-- Opening Marker --

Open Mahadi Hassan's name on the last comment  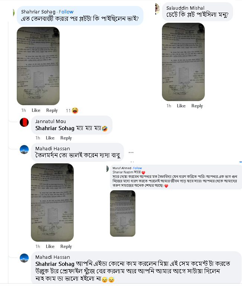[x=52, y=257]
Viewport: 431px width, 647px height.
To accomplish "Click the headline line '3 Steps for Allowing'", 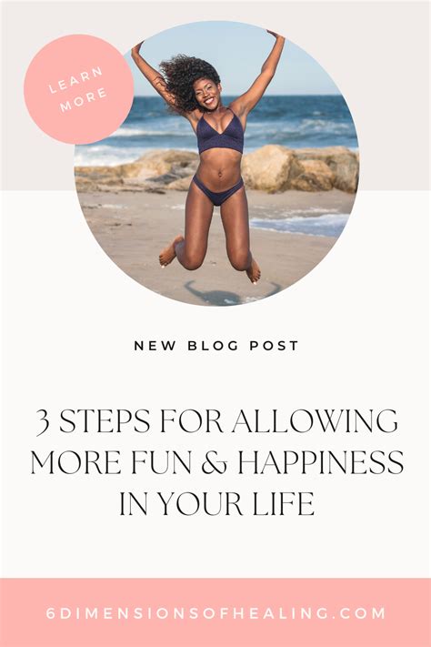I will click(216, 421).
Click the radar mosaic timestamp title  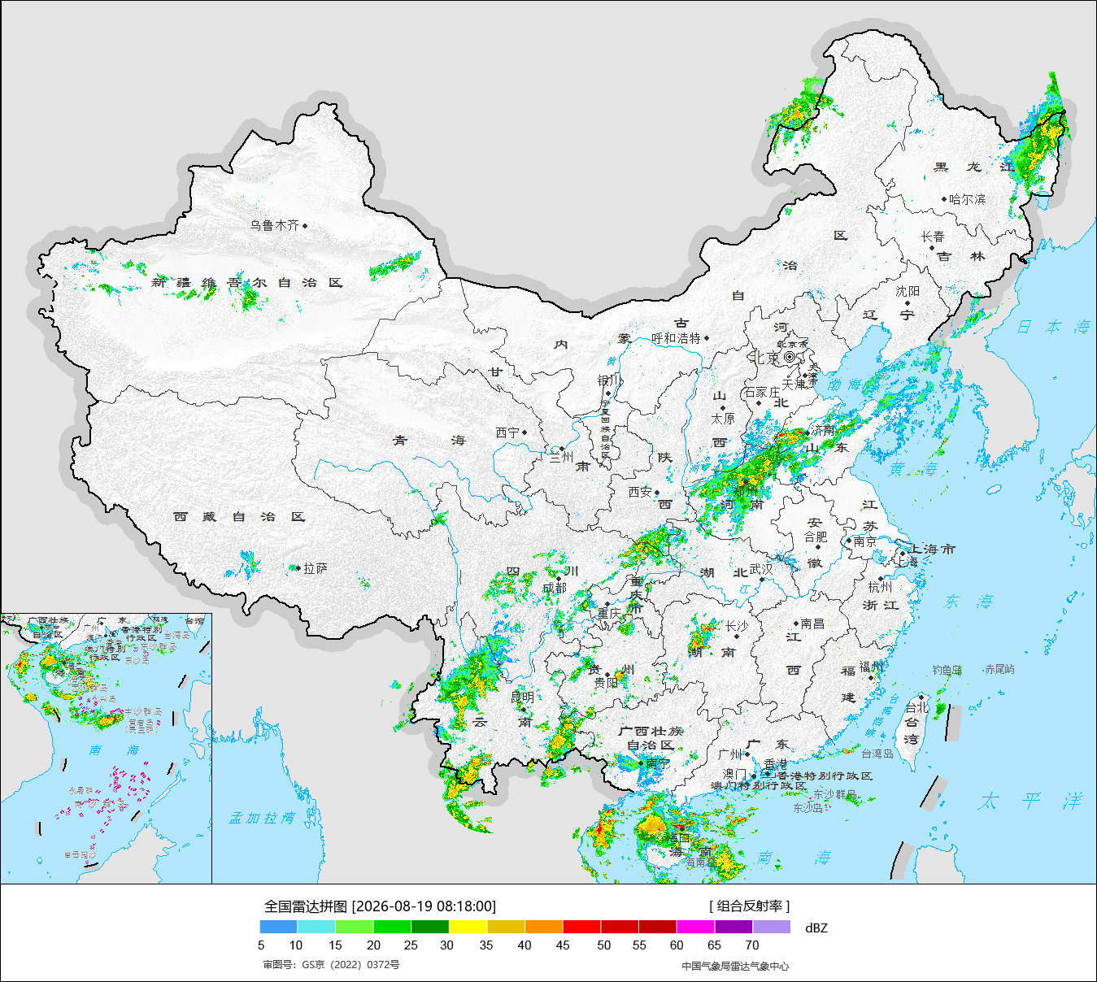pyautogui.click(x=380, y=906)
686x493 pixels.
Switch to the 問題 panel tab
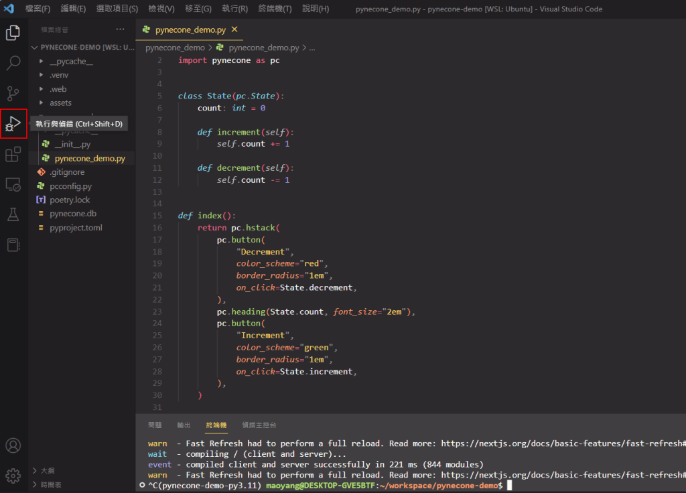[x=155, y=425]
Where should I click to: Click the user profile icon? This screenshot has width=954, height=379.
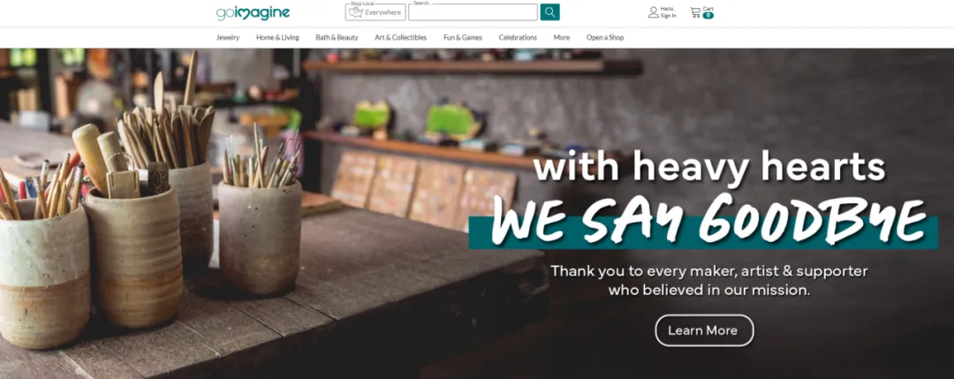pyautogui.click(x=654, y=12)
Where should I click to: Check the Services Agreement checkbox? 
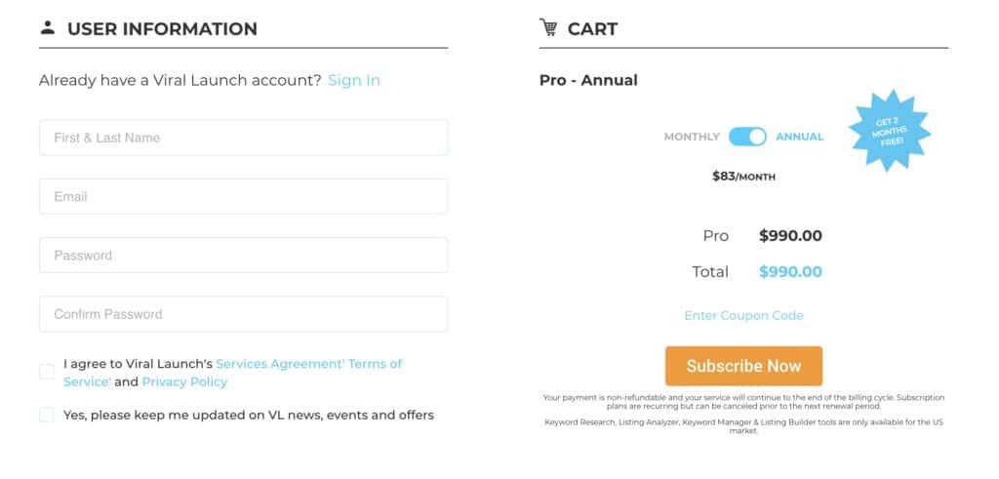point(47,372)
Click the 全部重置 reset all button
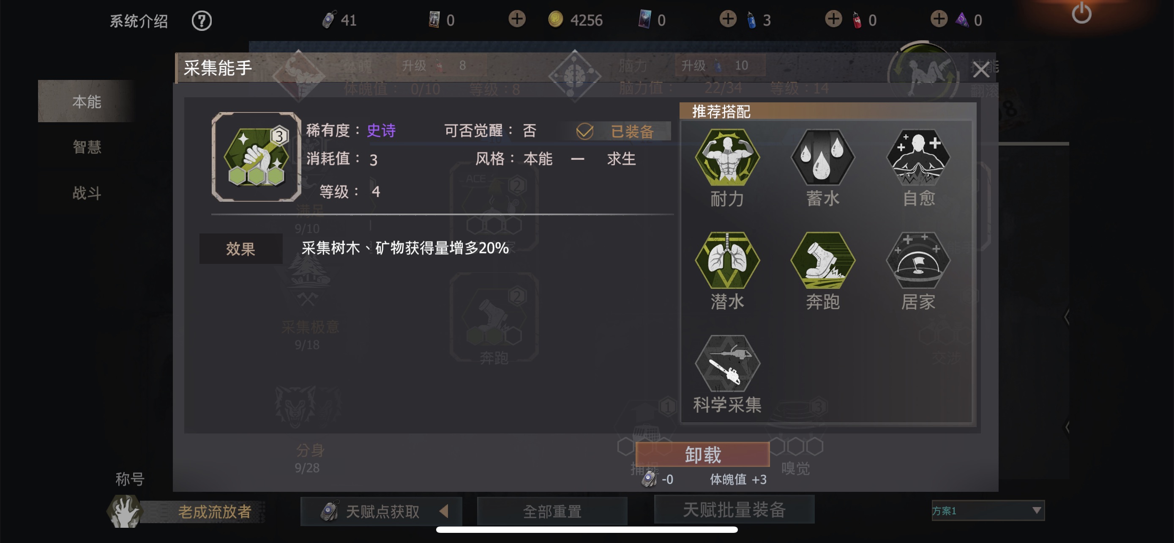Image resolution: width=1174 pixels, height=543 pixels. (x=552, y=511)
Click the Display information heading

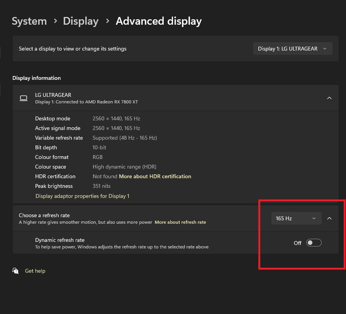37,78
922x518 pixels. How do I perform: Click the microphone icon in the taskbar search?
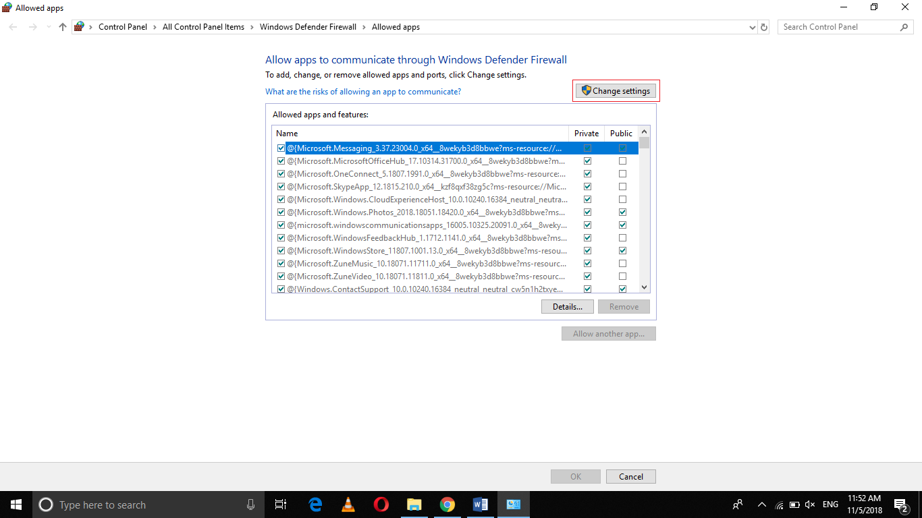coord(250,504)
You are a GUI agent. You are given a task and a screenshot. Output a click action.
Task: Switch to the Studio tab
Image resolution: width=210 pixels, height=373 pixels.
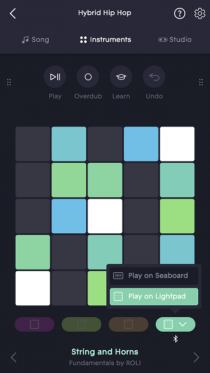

-- Closing Marker --

Please transcribe the lines from the one containing "922x518 pixels. How" to the last line of the listing, both included, exactly and with nothing added, leaving every picture out.

**Expected answer**.
922x518 pixels. How do I perform: Click the microphone icon in the taskbar search?
coord(250,504)
You are a GUI agent. You are given a task and a screenshot. Output a click action.
Task: Switch to the Studio tab
Image resolution: width=210 pixels, height=373 pixels.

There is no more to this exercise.